En los años de la transición, algunos analistas sostenían que el poder central español veía más factible -y temía más- la hipotética separación de Catalunya que la de Euskadi. El distinto grado de soberanismo de los respectivos nacionalismos dominantes y el terrorismo activo de ETA llevaron a muchos a tomar como una ensoñación esa posibilidad. Pero hoy en muchos catalanes, pactistas por naturaleza y tradición, anida cada vez más la creencia de que lo más conveniente es la ruptura con España. El encaje de Catalunya en el entramado político e institucional español es un asunto históricamente no resuelto. Y no lo estará mientras más allá del Ebro no se entienda que Catalu-

nya quiere sentirse respetada en la misma medida que aspira -o, al menos, ha aspirado hasta ahora- a participar de verdad en el pilotaje de España. Sin privilegios, pero sin injusticias ni agravios.

Ese ha de ser el marco de los pasos que ahora deben dar Artur Mas y Mariano Rajoy, que en apenas nueve días se entrevistarán en la Moncloa con el pacto fiscal como asunto capital. La torpe alusión del presidente del Gobierno al malestar que desembocó en la marcha de ayer -un «lío», dijo- no es el mejor presagio, y lo peor sería que intentase rebajar la tensión por la vía de la inacción y el silencio, tan habituales en él.

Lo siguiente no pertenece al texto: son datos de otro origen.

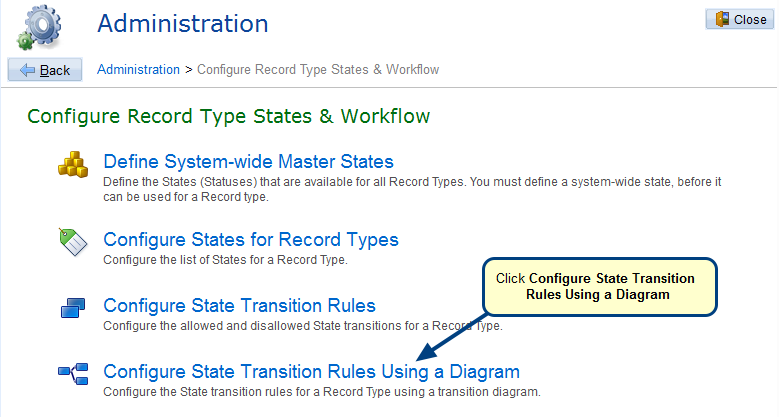
Task: Go back using the Back button
Action: point(45,70)
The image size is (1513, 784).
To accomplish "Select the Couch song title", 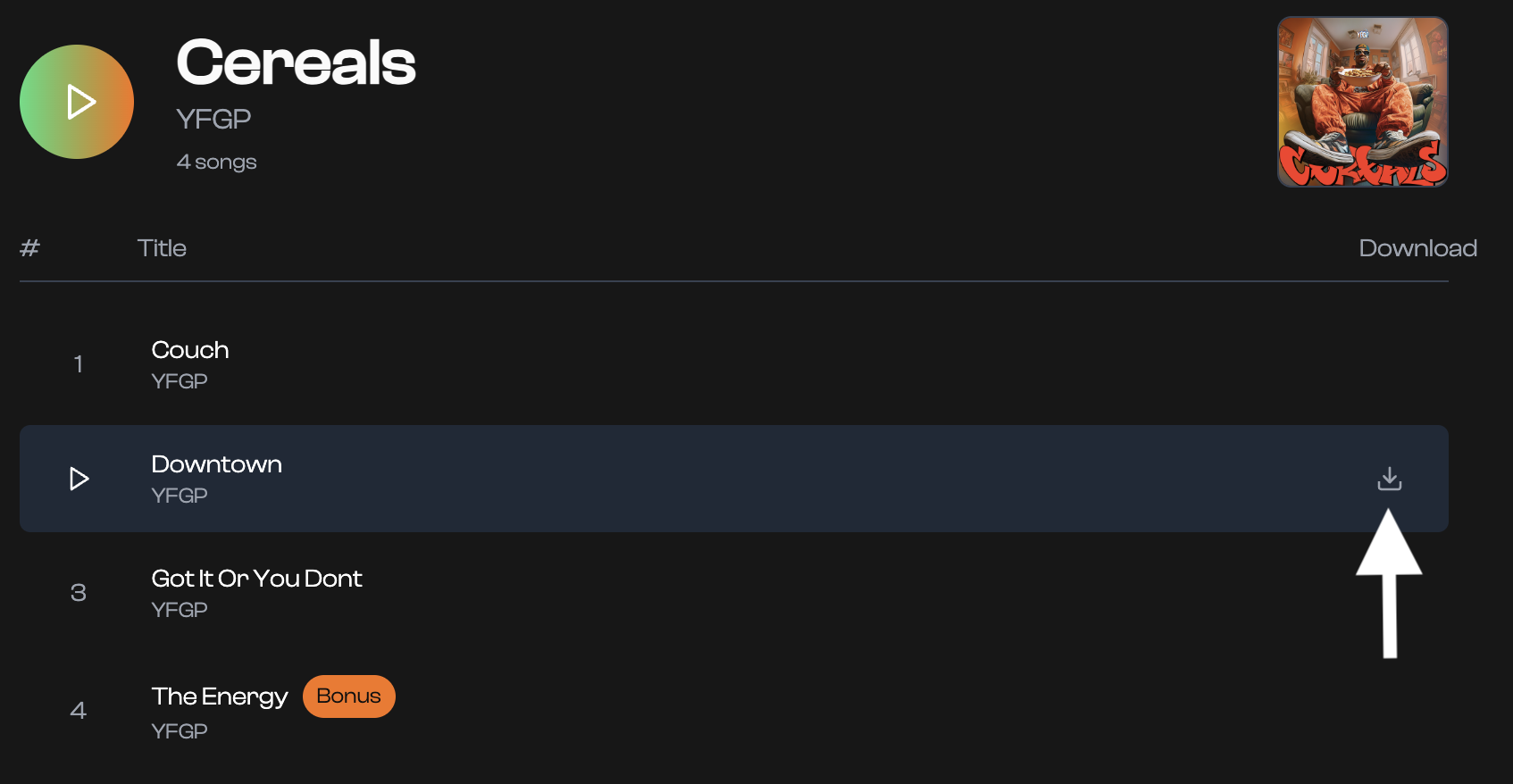I will click(190, 350).
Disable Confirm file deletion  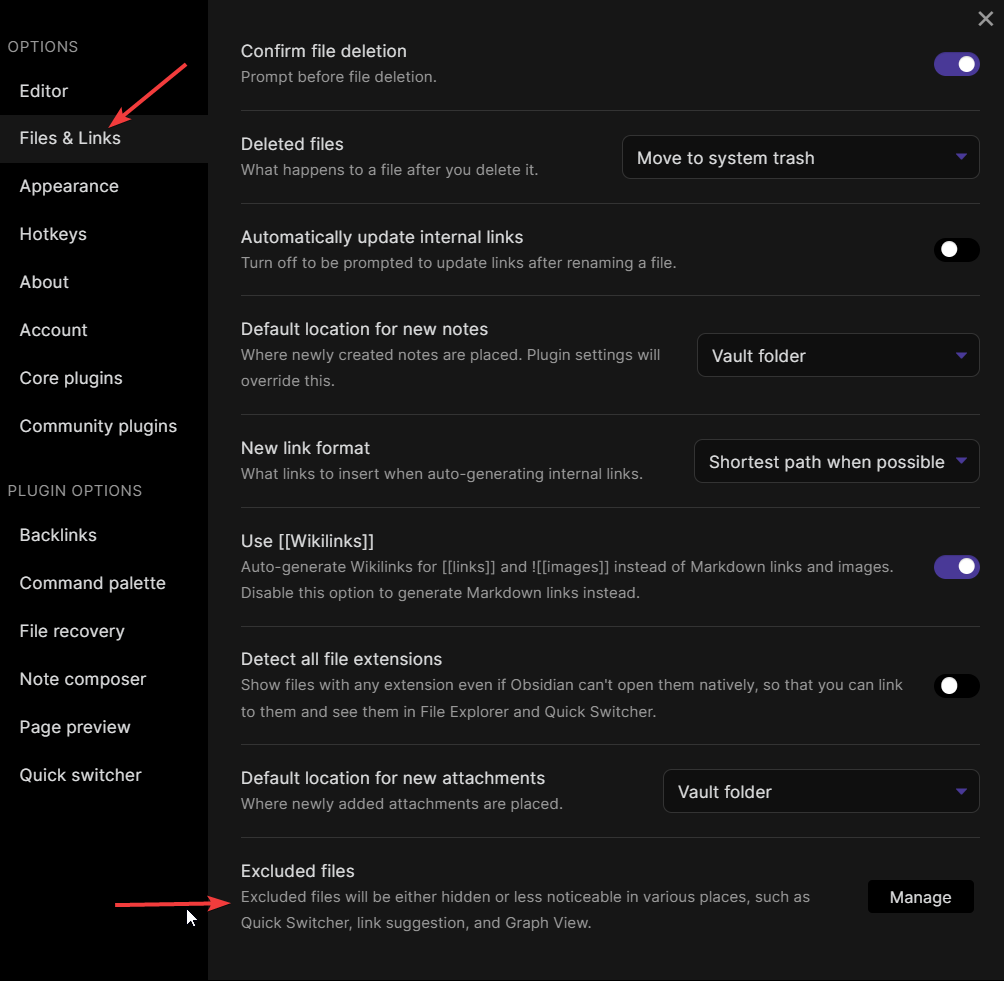coord(956,63)
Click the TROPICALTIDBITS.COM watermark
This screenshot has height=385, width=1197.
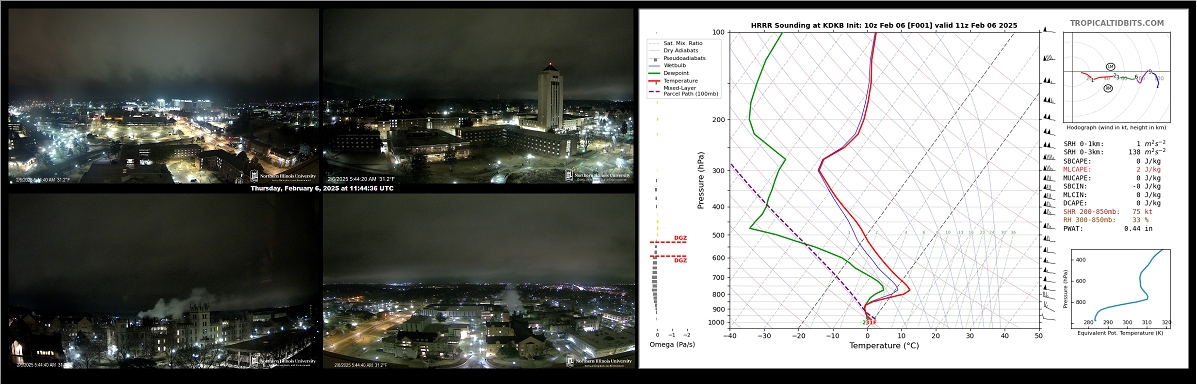pos(1117,23)
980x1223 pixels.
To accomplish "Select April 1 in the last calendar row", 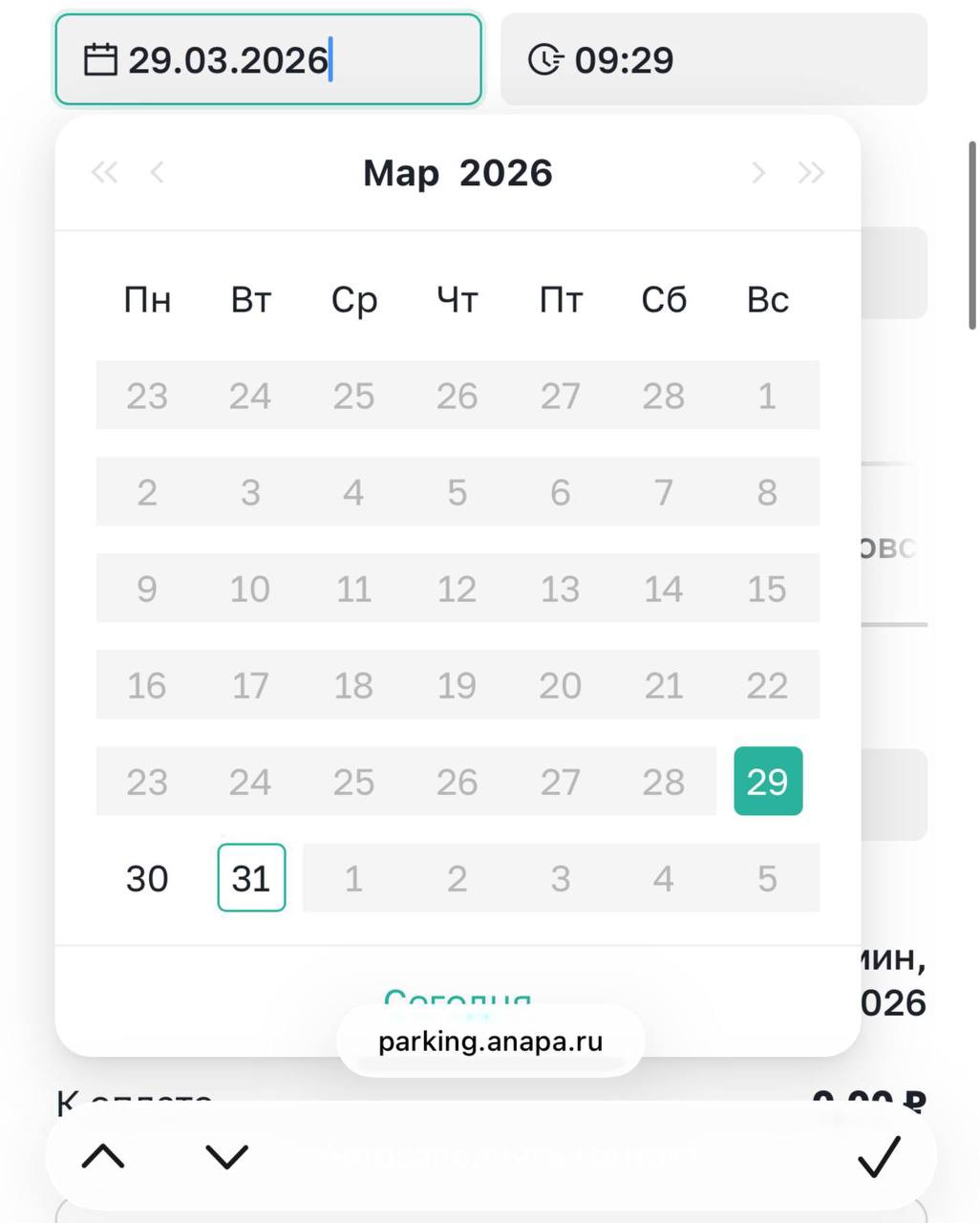I will (x=353, y=878).
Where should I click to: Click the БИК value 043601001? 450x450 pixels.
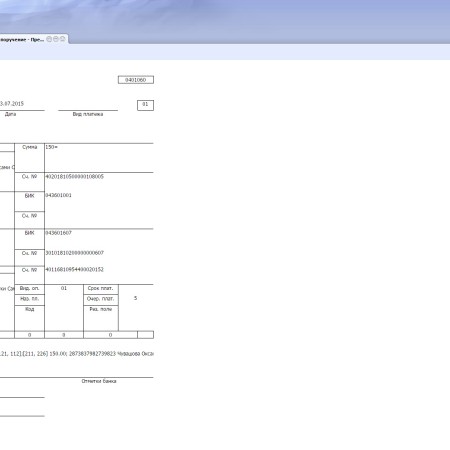58,195
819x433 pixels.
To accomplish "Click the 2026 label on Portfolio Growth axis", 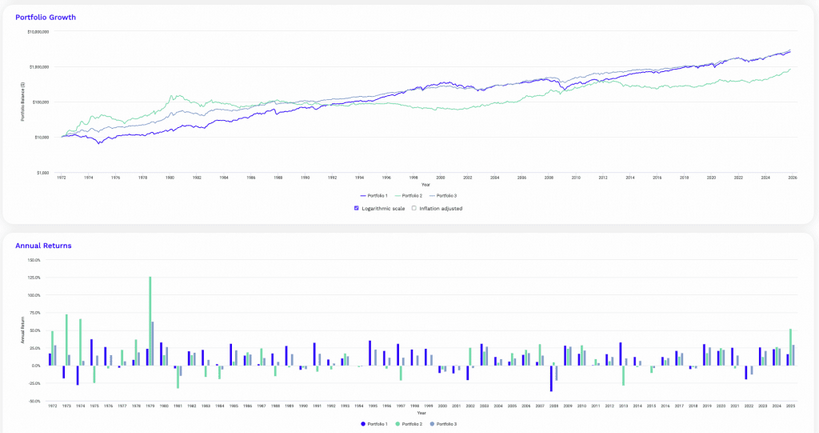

Por su parte, Mas debe gestionar adecuadamente el éxito de la manifestación de ayer, sin alentar, por intereses electorales, vanas expectativas que generen más frustración. La situación abierta por este Onze de Setembre es un reto que requiere de la mayor inteligencia y lucidez, tanto en Barcelona como en Madrid, para hallar una salida en la dirección correcta. En caso contrario, el desafío que planteará la ebullición del independentismo será más doloroso. Y de final mucho más incierto.